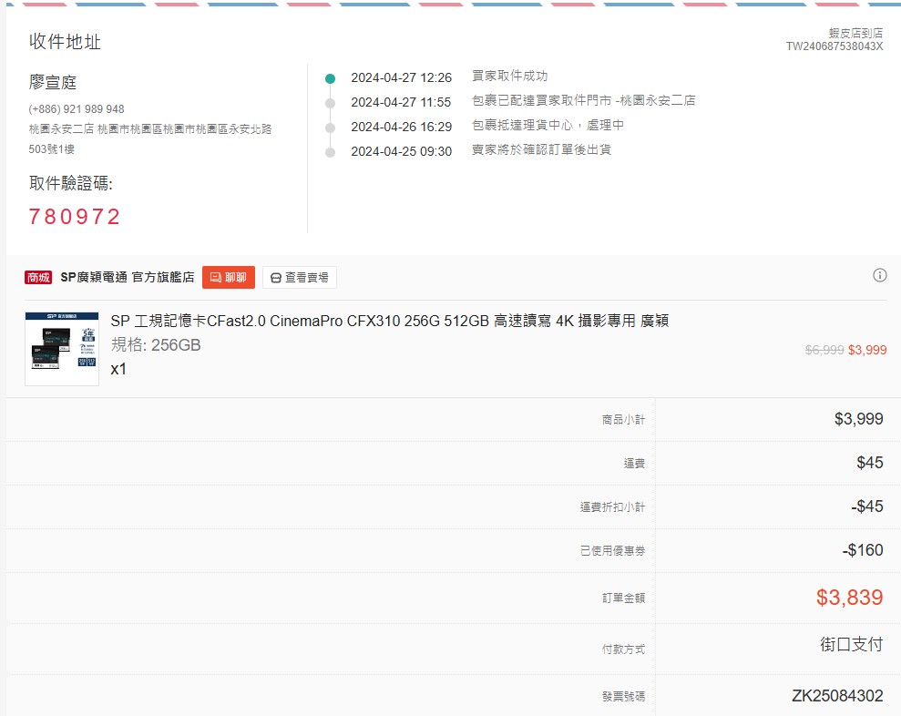This screenshot has height=716, width=901.
Task: Open the SP廣穎電通 官方旗艦店 shop name
Action: point(128,278)
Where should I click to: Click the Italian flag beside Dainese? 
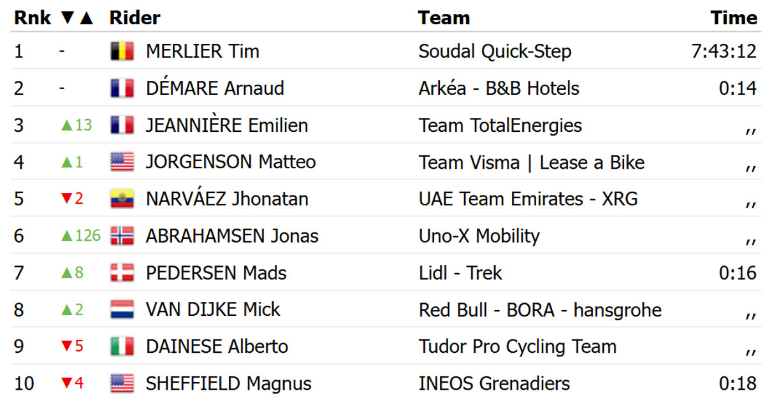[x=122, y=347]
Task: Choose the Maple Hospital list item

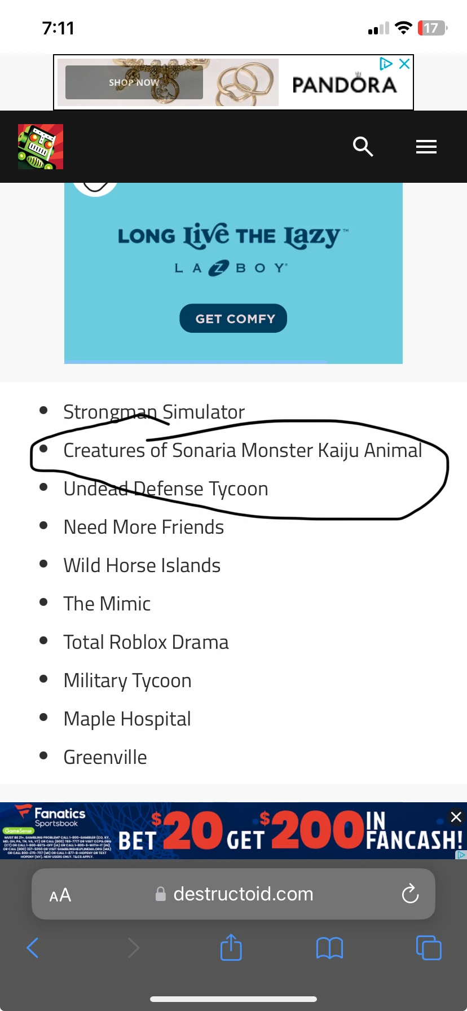Action: [127, 719]
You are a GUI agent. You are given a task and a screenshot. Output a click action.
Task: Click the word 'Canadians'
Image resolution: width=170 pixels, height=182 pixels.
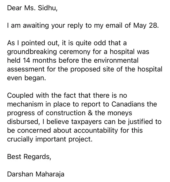pyautogui.click(x=128, y=104)
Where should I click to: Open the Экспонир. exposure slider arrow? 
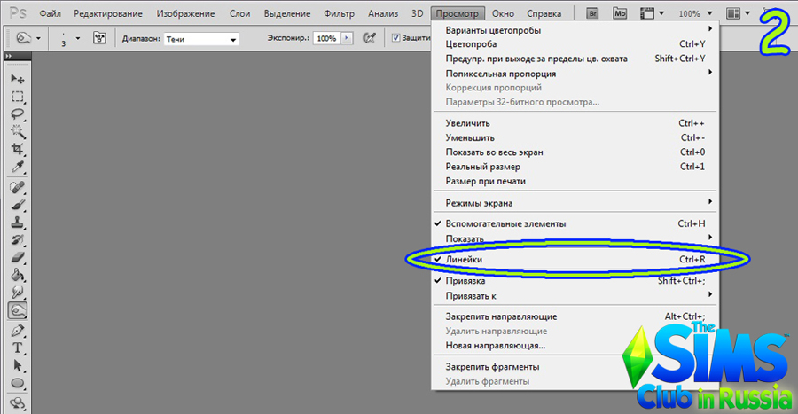(346, 39)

__Problem requirements__:
Quote, please, only the lines running from the one with "You are a GUI" down to the final line of the data above, keeping both ends and skipping the pictures.

__Expected answer__:
You are a GUI agent. You are given a task and a screenshot. Output a click action.
Task: Click the word 'Canadians'
Image resolution: width=170 pixels, height=182 pixels.
pyautogui.click(x=128, y=104)
Where should I click to: Open the Экспонир. exposure slider arrow? 
(346, 39)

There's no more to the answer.